With New Eyes
Clicking the shutter and pointing the camera at people and random moments in the office last Friday was liberating. I have always wanted to do it but was just to conscious to let that part of me loose. I was afraid people would find it too weird or too eccentric. And when they do, I'll end up having an even harder time. So I've been quite careful about my artistic inclinations at work until last Friday.
Dressing up as a Native American Indian gave me the perfect excuse to click away. Being engaged in the project of SNS Challenger as helped me approach photography a little bit more reflectively. It reminded me why I started looking through the lens in the first place. Gary Mcleod says it more articulately
I am not a photographer. By this, I mean that I am not a technician who is trying to help recreate someone else’s vision. I have an understanding of my own vision- and this may sound like arrogance- but this understanding has come from study and experience. I do not mean that I have sat and taken classes for 8 years lapping up someone’s lectured thoughts. This means that I have sat and looked and looked and looked and looked. John Ruskin formed a drawing school, not for the purpose of drawing better, but for the purpose of training one to “see”.
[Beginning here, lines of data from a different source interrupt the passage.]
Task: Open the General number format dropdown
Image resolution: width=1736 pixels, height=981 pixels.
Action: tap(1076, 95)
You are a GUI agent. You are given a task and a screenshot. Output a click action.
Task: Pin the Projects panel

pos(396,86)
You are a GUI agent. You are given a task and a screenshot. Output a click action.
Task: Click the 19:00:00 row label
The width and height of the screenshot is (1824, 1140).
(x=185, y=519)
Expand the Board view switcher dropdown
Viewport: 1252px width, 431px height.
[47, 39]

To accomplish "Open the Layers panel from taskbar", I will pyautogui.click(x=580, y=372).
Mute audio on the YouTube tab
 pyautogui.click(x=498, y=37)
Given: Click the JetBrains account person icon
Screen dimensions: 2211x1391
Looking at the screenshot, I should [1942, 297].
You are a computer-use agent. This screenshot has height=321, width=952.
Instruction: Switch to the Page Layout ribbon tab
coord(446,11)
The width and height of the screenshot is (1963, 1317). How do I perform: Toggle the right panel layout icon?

This morning I've been jolted awake by the whispering of voice saying, "Restore your rhythms of prayer." I have been feeling a little bit off in that department lately. Consumed again by the busy-ness and the ambivalence of ambition, I've lost touch of the divine and seeing the sacred in the secular. I need to keep seeing the sacred in the secular.
The photos below show me trying to see the sacredness at work. Trying to see the uniqueness of each person and capturing their honest feelings the most candid way possible. I thought of doing this because I needed to keep myself from being jaded by all the work pressures and responsibilities. When I saw the pictures I took, I realized that I've missed out on really looking through and catching a glimpse of each person's soul in the work place. Afraid to get too attached. Afraid to become too emotional. I just kept myself to a select few.
I still am afraid to become too attached. But these pictures are an attempt to bridge the gap.